(Requirements) Update the lines between the one holding "This screenshot has" and the one holding "point(784,19)", inclusive, by changing "Click" to "Select" and keeping everything else the same. Give back only those lines, without the pictures.

── Record set ──

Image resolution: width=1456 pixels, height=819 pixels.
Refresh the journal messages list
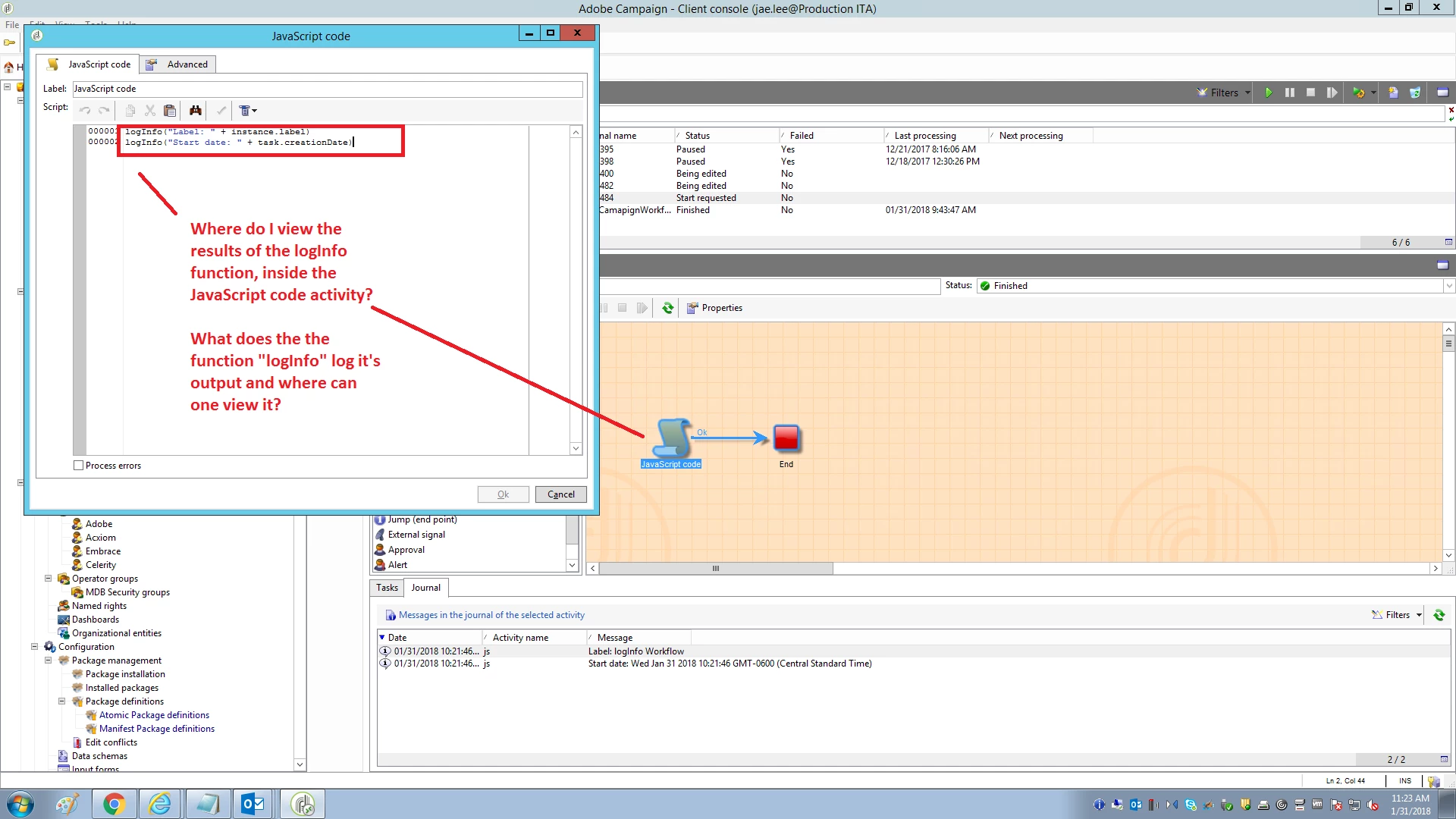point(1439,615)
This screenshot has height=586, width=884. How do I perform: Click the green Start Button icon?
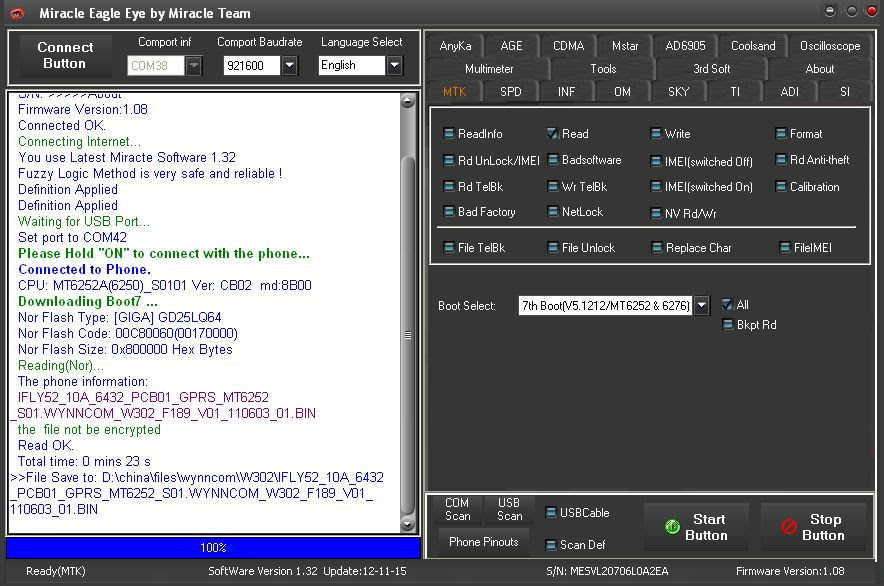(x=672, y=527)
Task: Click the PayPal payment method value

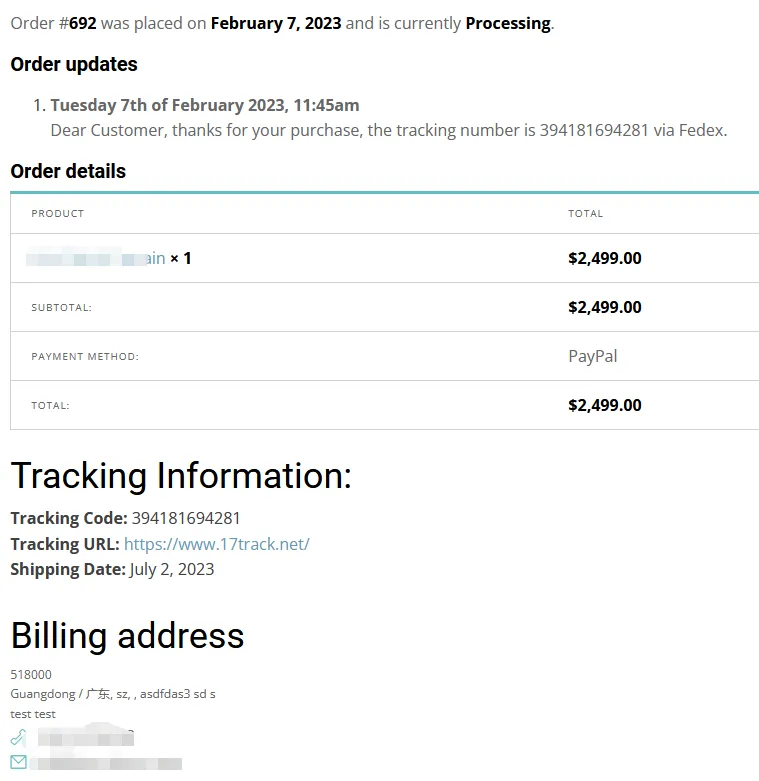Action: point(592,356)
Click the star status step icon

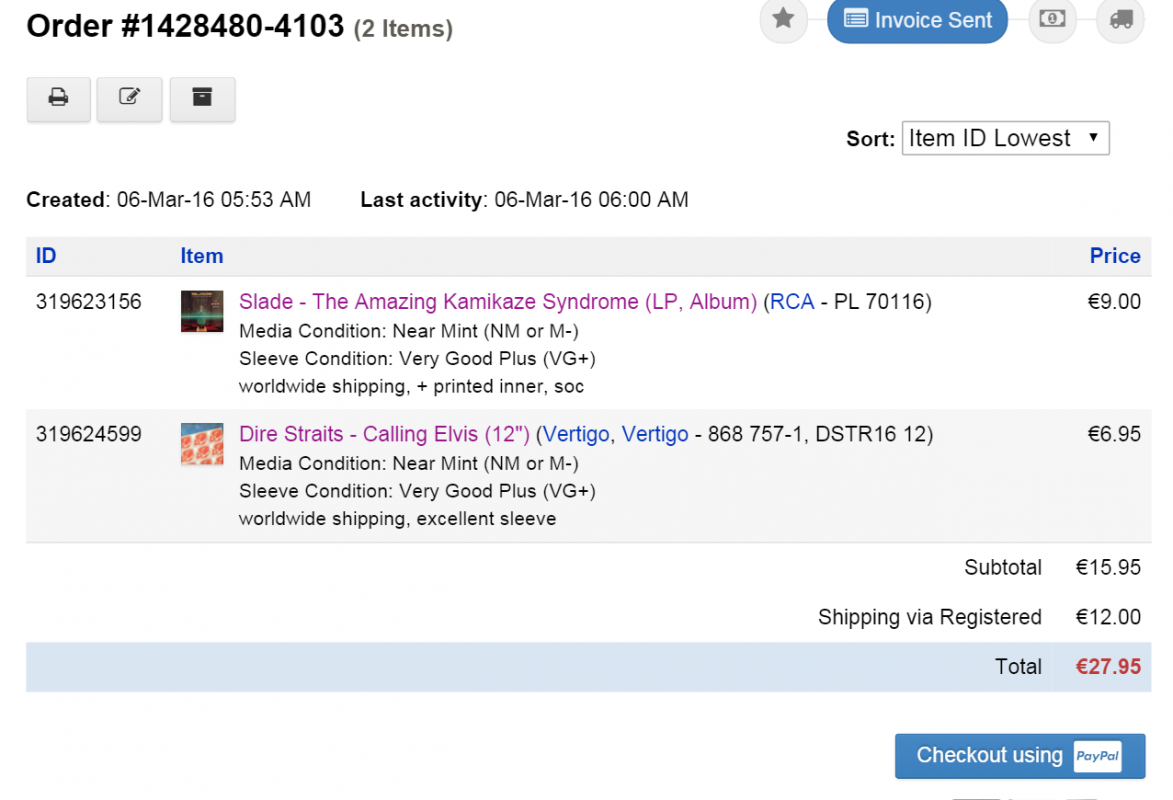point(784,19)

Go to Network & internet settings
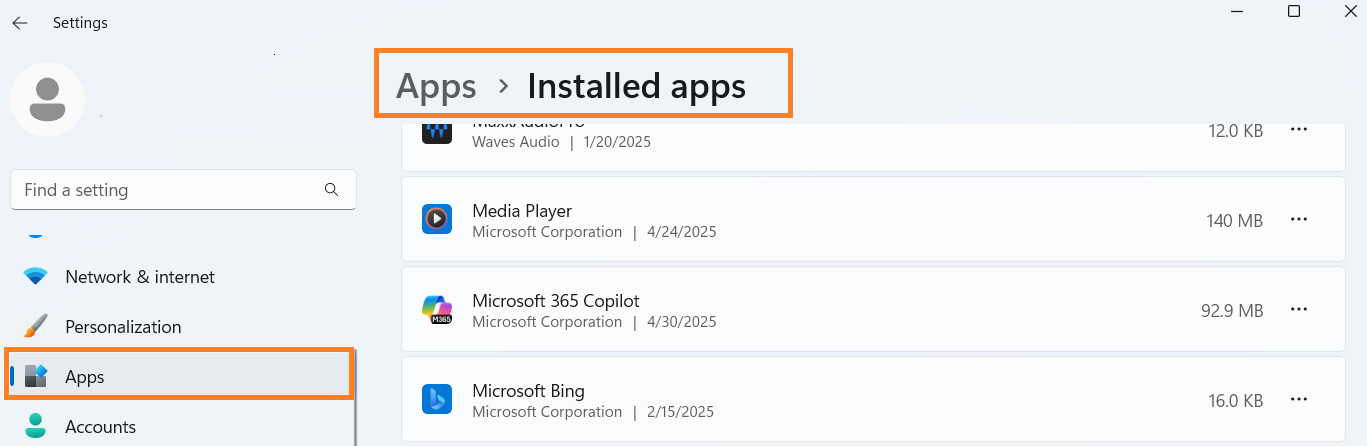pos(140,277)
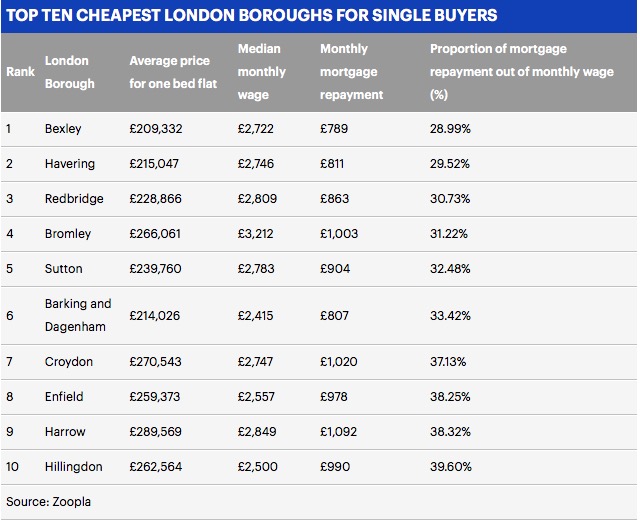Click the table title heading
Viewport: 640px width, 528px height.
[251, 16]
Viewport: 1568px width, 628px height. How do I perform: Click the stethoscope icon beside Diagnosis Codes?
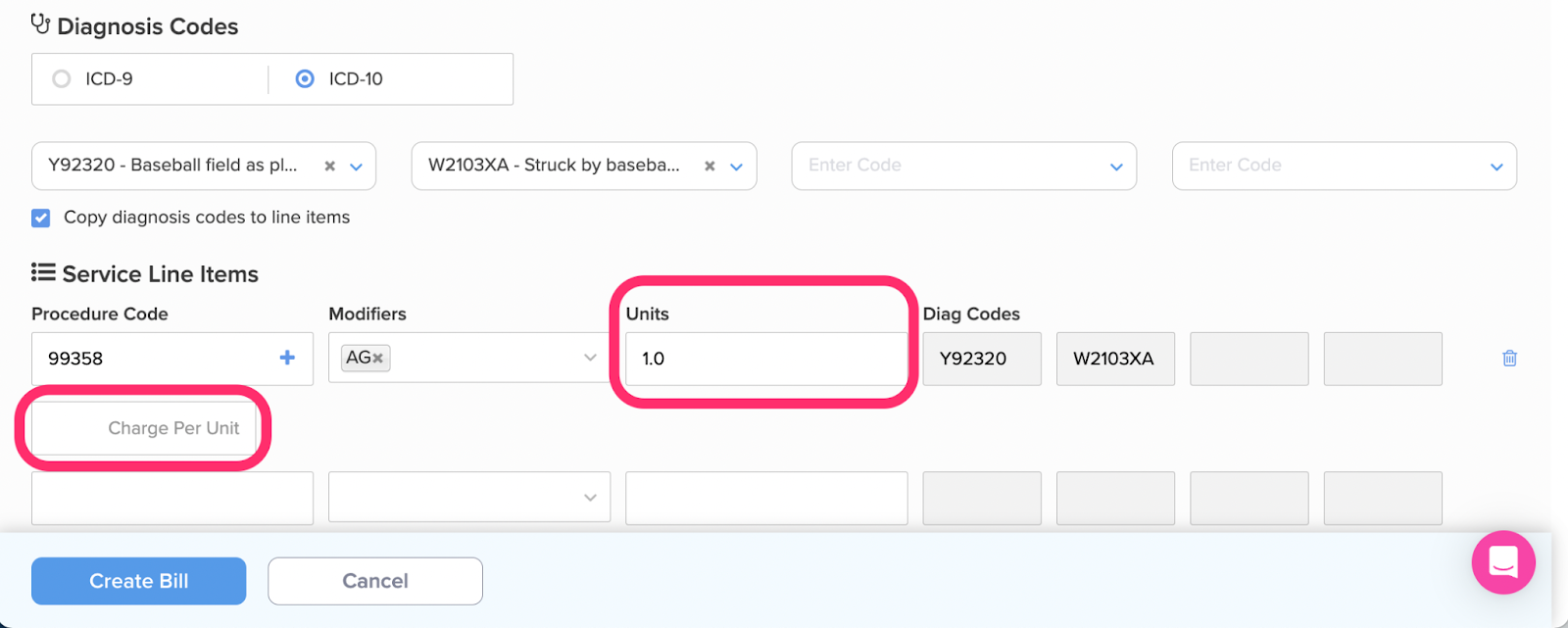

───

(Answer to this problem)
This screenshot has height=586, width=884. How do I perform: Select the green Start Button icon?
(x=672, y=527)
Task: Select the PayPal payment method value

Action: point(592,356)
Select the star status step icon

point(784,19)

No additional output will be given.